In a clinical study, the therapeutic effect of Lopinavir/ritonavir combined therapy was better than that of the therapy without Lopinavir/ritonavir, no adverse effects in liver toxic and side effects compared with the control group after the combination treatment with Lopinavir/ritonavir and adjuvant drugs. However, some data suggest that Arbidol monotherapy is more effective than Lopinavir/ritonavir in treating COVID-19, and indicate that Arbidol monotherapy may be superior to Lopinavir/ritonavir in treating COVID-19. The most commonly used and studied Lopinavir/ritonavir dosing regimen for COVID-19 treatment is 400mg/100mg twice daily for up to 14 days with or without ribavirin as is it recommended by China National Health Commission, 2020 [20].

Combinational therapy of Lopinavir with the other effective compounds against SARS-CoV-2 virus may rise synergy and reduce adverse effects of Lopinavir/ritonavir that include gastrointestinal distress and hepatotoxicity [19,20].

Another study proved that the combination treatment of Lopinavir/ritonavir and routine adjuvant medicine against pneumonia could produce much better efficacy on patients with COVID-19 infection compared to treatment with adjuvant medicine alone.
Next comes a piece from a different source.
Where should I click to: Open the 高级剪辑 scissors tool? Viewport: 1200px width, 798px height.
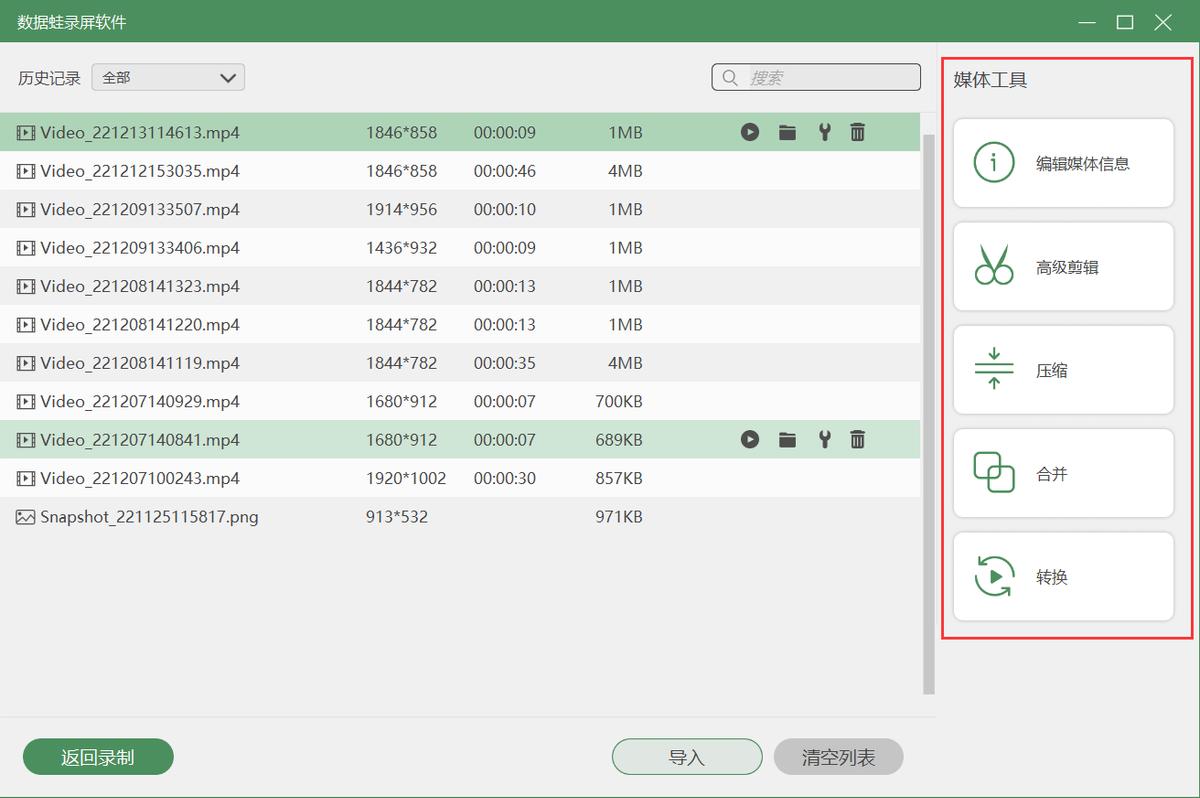pyautogui.click(x=1063, y=267)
The 7th edition of the novel coronavirus diagnosis and treatment plan published by the National Health Commission of the People's Republic of China, options for antiviral therapy include aerosolized α interferon, Lopinavir/ritonavir, ribavirin in combination with Lopinavir/ritonavir, chloroquine phosphate, or Arbidol [20].

Conclusion

Remdesivir and Lopinavir/ritonavir are highly effective in the control of 2019-nCoV infection in vitro as in vivo. Since these compounds have been used in human patients with a safety track record, we suggest that they should be used in human patients suffering from the novel coronavirus disease.